Even better, starting with C++26, and considered to be done with DR for previous versions, hardned runtimes now have a portable way to be configured across compilers, instead of each having their own approach.
However, you still need something like -fbounds-safety in C++, due to the copy-paste compatibility with C, and too many people writing Orthodox C++, C with Classes, Better C, kind of code, that we cannot get rid of.
Only if not able to do import std, or pre-compiled headers, and not using modern IDEs with "just my code" filters.
As someone that enjoys C++ since 1993, alongside other ecosystems, many pain points on using C++ complaints are self inflicted, by avoiding using modern tools.
Heck, C++ had nice .NET and Java alike frameworks, with bounds checking even, before those two systems came to exist, and nowadays all those frameworks are mostly gone with exception of Qt and C++ Builder ones, due to bias.
That's an objectively correct statement, but I don't see how it makes sense as a response to my comment, as I'm advocating to use the more advanced feature-rich tool over the compiler-specific-hacks one.
If you're advocating switching languages, then there's no reason to stop at C++. It's more common to propose just converting the universe to Rust, but assembly also enjoys the possibility of being fairly easy to drop in on an existing C project.
The real question is adoption friction.

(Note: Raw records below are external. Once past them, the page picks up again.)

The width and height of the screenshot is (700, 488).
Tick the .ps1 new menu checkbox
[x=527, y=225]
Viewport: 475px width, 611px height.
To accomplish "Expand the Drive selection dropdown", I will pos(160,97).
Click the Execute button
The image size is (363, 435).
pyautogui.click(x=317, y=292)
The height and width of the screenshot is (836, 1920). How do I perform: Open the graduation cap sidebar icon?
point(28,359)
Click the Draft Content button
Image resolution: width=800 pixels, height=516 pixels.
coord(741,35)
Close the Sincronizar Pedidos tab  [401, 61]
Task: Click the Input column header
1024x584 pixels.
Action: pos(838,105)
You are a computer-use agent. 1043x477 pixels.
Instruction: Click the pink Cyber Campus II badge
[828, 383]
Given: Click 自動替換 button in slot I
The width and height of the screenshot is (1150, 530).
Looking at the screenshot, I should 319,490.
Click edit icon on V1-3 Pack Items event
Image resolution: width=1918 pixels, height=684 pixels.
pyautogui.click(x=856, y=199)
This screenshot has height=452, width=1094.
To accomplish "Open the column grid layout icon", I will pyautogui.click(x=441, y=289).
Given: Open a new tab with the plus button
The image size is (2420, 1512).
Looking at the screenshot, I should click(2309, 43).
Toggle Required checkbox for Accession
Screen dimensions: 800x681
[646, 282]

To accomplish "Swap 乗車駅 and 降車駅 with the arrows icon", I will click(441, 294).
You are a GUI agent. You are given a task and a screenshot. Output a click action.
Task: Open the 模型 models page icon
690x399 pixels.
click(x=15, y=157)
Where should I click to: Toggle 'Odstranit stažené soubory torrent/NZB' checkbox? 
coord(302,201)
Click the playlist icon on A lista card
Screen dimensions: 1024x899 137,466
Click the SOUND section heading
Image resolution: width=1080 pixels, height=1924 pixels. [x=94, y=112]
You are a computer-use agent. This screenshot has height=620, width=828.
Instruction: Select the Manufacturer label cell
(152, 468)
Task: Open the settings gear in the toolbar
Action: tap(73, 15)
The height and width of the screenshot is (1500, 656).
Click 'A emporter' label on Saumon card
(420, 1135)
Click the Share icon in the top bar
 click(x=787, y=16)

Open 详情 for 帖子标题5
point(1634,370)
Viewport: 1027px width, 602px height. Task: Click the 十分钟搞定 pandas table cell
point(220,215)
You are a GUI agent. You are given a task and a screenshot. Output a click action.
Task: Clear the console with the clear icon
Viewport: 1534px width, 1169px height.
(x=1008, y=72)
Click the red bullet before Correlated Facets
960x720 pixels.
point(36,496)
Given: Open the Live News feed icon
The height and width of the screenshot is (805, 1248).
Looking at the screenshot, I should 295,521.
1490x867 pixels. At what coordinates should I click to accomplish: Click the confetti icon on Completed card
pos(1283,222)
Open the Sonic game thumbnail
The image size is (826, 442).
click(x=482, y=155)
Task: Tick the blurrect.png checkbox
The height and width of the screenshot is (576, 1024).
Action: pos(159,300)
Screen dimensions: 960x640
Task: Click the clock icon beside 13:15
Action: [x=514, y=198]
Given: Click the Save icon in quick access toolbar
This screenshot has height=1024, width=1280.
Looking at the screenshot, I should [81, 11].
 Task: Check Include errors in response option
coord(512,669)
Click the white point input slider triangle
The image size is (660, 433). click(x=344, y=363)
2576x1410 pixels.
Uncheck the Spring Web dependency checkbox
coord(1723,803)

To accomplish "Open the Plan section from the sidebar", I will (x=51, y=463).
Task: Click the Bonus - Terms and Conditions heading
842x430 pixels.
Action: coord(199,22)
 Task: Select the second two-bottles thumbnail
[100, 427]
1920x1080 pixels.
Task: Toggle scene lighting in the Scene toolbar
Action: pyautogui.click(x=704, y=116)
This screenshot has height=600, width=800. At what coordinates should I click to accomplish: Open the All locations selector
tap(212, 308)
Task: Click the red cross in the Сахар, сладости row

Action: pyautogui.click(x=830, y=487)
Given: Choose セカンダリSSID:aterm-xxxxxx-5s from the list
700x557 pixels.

The annotation requirement means this won't just slot into existing codebases — someone has to go through and mark up every buffer relationship. Google turning on libcxx hardening in production with <0.5% overhead is compelling precisely because it required zero source changes.
The incremental path matters more than the theoretical coverage. I'd love to see benchmarks on a real project — how many annotations per KLOC, and what % of OOB bugs it actually catches in practice vs. what ASAN already finds in CI.
The WebKit folks have apparently been very successful with the annotations approach[0]. It's a shame that a few of the loudest folks in WG21 have decided that C++ already has the exact right number of viral annotations already, and that the language couldn't possibly survive this approach being standardized.